-------- Texte fourni

Discours d’Alexis Tsipras*, candidat au nom du PGE à la présidence de la commission européenne, au siège du PCF, le 3 février 2014.

Amis et camarades,
C’est un vrai plaisir pour moi qu’une des premières étapes de notre campagne pour les européennes et pour ma candidature, au nom du Parti de la gauche européenne (PGE), se déroule ici à Paris.
Le Paris des grandes luttes sociales, des grandes révolutions et des grands bouleversements. Une révolution similaire, pacifique, un grand bouleversement est nécessaire pour les peuples d’Europe aujourd’hui. Parce que l’Union européenne a besoin d’une réorientation radicale de ses politiques. Cela nécessite un grand changement du rapport des forces, quelque chose qui constituera un premier pas vers un virage radical à gauche. Pour sa refondation. Et pour son retour aux valeurs de solidarité, de démocratie et de cohésion sociale.
Un grand voyage
de l’espoir
Nous sommes aujourd’hui ici, tous et toutes ensemble, compagnons de route de ce grand, difficile, mais aussi fascinant voyage de l’espoir et du changement. Pour changer l’Europe.

----------------
-------- Listing fourni

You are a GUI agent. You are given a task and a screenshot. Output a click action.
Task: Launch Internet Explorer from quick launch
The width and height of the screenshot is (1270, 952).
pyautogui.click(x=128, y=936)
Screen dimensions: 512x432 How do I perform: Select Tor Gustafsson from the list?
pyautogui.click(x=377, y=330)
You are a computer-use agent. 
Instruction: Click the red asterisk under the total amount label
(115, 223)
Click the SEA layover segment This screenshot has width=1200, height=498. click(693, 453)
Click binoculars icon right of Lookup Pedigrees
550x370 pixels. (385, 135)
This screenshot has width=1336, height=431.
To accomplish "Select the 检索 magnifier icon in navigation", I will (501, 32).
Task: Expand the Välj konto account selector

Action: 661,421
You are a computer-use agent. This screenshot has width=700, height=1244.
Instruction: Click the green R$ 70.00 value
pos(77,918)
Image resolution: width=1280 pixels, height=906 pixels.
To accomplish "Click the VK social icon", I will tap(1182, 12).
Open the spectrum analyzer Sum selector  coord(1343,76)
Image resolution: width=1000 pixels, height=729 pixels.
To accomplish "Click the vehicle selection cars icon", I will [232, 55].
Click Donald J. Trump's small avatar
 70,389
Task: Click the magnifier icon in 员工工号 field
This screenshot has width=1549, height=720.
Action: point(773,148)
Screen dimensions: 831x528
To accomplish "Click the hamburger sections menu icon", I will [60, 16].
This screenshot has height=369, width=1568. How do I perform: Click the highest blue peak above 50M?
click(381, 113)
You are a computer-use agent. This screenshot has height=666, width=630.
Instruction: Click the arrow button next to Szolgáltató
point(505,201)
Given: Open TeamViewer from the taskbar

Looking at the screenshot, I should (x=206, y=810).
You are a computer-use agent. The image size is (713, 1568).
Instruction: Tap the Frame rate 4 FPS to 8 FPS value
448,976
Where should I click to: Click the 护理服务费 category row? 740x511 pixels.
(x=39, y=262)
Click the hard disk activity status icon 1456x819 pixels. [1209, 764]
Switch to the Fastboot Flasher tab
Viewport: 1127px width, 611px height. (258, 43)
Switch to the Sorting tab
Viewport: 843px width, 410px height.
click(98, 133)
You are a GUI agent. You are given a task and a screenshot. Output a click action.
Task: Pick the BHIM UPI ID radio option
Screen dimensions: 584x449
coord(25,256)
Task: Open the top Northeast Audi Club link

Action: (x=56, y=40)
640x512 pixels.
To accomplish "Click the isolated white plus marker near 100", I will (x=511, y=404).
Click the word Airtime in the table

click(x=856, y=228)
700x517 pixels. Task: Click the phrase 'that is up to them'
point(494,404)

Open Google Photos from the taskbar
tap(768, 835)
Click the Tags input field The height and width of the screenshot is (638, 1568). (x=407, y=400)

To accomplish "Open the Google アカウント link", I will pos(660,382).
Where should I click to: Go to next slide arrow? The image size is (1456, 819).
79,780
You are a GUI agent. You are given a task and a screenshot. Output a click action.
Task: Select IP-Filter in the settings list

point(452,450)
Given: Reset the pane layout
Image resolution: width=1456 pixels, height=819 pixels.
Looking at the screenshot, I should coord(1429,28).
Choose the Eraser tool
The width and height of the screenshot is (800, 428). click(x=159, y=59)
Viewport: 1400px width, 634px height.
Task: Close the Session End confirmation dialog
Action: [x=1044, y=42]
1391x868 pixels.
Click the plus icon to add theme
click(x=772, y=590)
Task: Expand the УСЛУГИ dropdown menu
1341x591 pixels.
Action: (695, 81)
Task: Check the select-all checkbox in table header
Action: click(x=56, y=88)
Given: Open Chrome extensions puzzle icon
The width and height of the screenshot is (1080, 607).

----------------

> **Travail demandé**
1) Mettez sous forme de liste numérotée les lignes du listing allant de la ligne qui contient « Choose the Eraser tool » à la ligne qui contient « click(x=772, y=590) », ces deux lignes comprises, sans les lignes vides.
2) Donnez la suite du discours de campagne pour les élections européennes, en reprenant juste après sa dernière phrase.
Le texte et le listing proviennent de sources sans lien entre elles.

> **Réponses dans l'ordre**
1)
1. Choose the Eraser tool
2. The width and height of the screenshot is (800, 428). click(x=159, y=59)
3. Viewport: 1400px width, 634px height.
4. Task: Close the Session End confirmation dialog
5. Action: [x=1044, y=42]
6. 1391x868 pixels.
7. Click the plus icon to add theme
8. click(x=772, y=590)

2)
Pour changer notre vie. Et afin de changer l’Europe il faut l’immerger de nouveau dans les principes et les valeurs des Lumières. Dans les impératifs politiques de la Révolution française. Dans le radicalisme, toujours pertinent aujourd’hui, du gouvernement Herriot – le gouvernement de coalition du peuple de la Gauche qui, au début des années 1920, a mené la bataille contre les banquiers voraces. Contre « le mur de l’argent » que la Banque de France avait bâti face aux réformes économiques et sociales de son gouvernement.
Et, aujourd’hui, un nouveau « mur de l’argent » est bâti en Europe par le néolibéralisme et son « gros bras » – la soi-disant « Banque Centrale Européenne » qui est seulement la réplique parfaite de la Bundesbank (Banque fédérale allemande). Un « mur de l’argent » qui ne stabilise pas mais, au contraire, menace la zone euro et favorise les antagonismes nationaux, économiques et aussi sociaux desquels sont sorties deux guerres sanglantes pour l’Europe. Elles ont éclaté, la première il y a exactement 100 ans, en 1914 et la deuxième, il y a 75 ans en 1939.
Nous devons reconstruire l’Europe en démolissant ce nouveau mur de division entre le Nord riche avec les excédents commerciaux et le Sud pauvre avec les déficits commerciaux, entre créanciers et emprunteurs, en démolissant le nouveau mur européen qui divise nos sociétés en sociétés des « deux tiers », c’est-à-dire en sociétés dont les deux tiers souffrent en permanence à cause de l’austérité se trouvant à la limite de la survie, et au même moment, un tiers se comporte comme s’il n’y avait pas de crise, il s’enrichit par et pendant la crise.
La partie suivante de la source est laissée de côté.